◆ **Aim**: Copy the entries word for word, from the start through the line containing "Action: click(x=703, y=231)". Leave out the pictures.
::: Data records
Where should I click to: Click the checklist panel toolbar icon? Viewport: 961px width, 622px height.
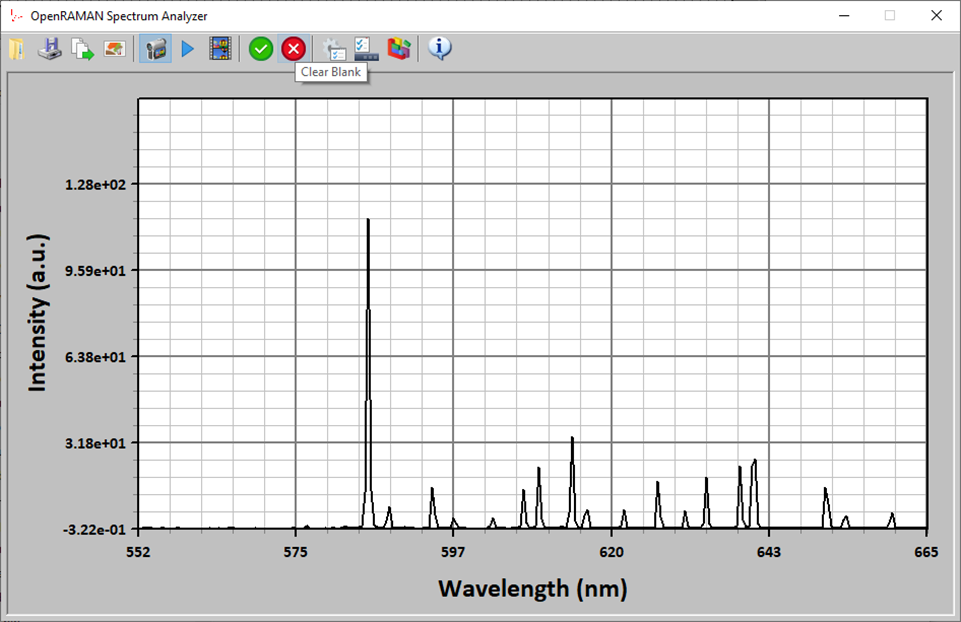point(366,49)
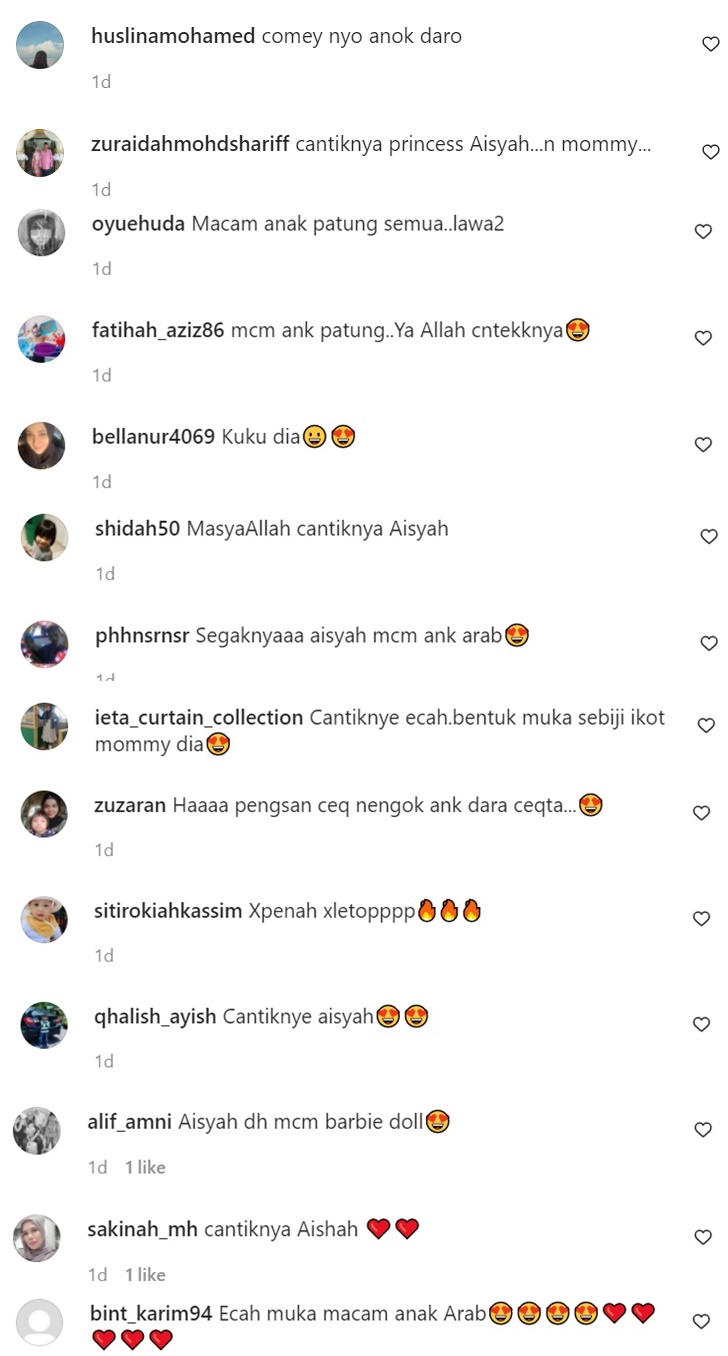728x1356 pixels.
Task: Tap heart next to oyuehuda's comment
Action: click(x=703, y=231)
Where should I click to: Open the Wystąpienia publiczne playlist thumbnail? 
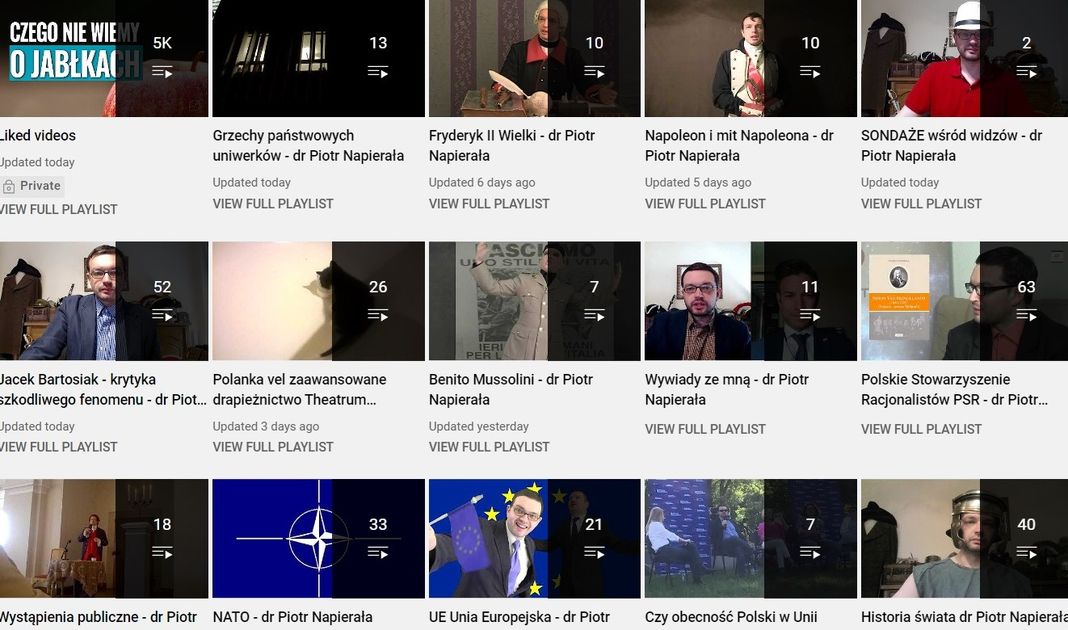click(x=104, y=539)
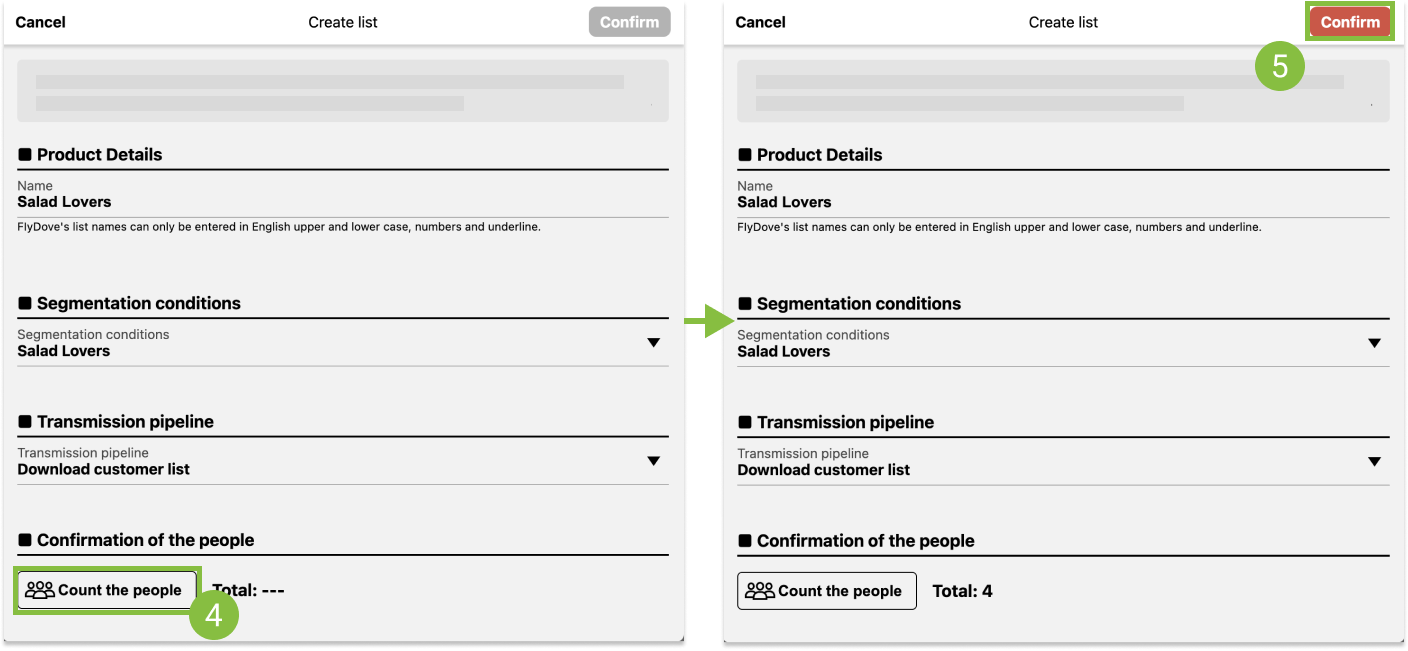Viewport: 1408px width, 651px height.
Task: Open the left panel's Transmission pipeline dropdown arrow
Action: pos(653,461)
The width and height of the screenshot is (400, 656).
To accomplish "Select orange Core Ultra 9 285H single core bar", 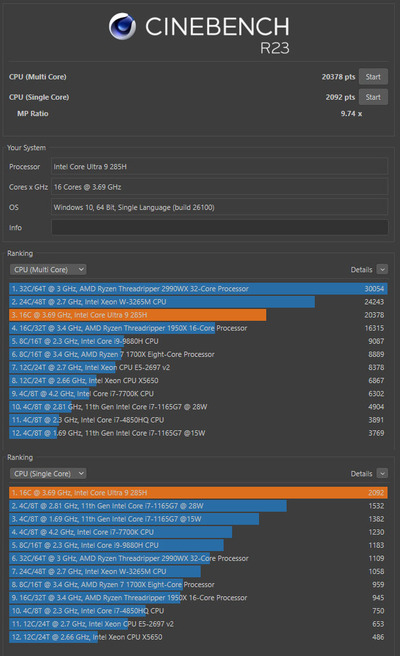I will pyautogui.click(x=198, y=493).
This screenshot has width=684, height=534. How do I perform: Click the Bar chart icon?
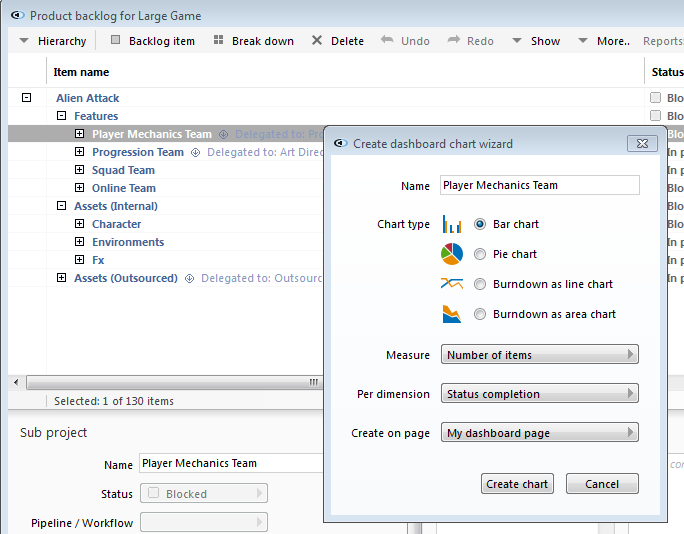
::::::
◆ **Result**:
Where should I click to: Click the checklist panel toolbar icon? Viewport: 961px width, 622px height.
point(366,49)
728x1356 pixels.
Task: Tap heart next to oyuehuda's comment
Action: click(x=703, y=231)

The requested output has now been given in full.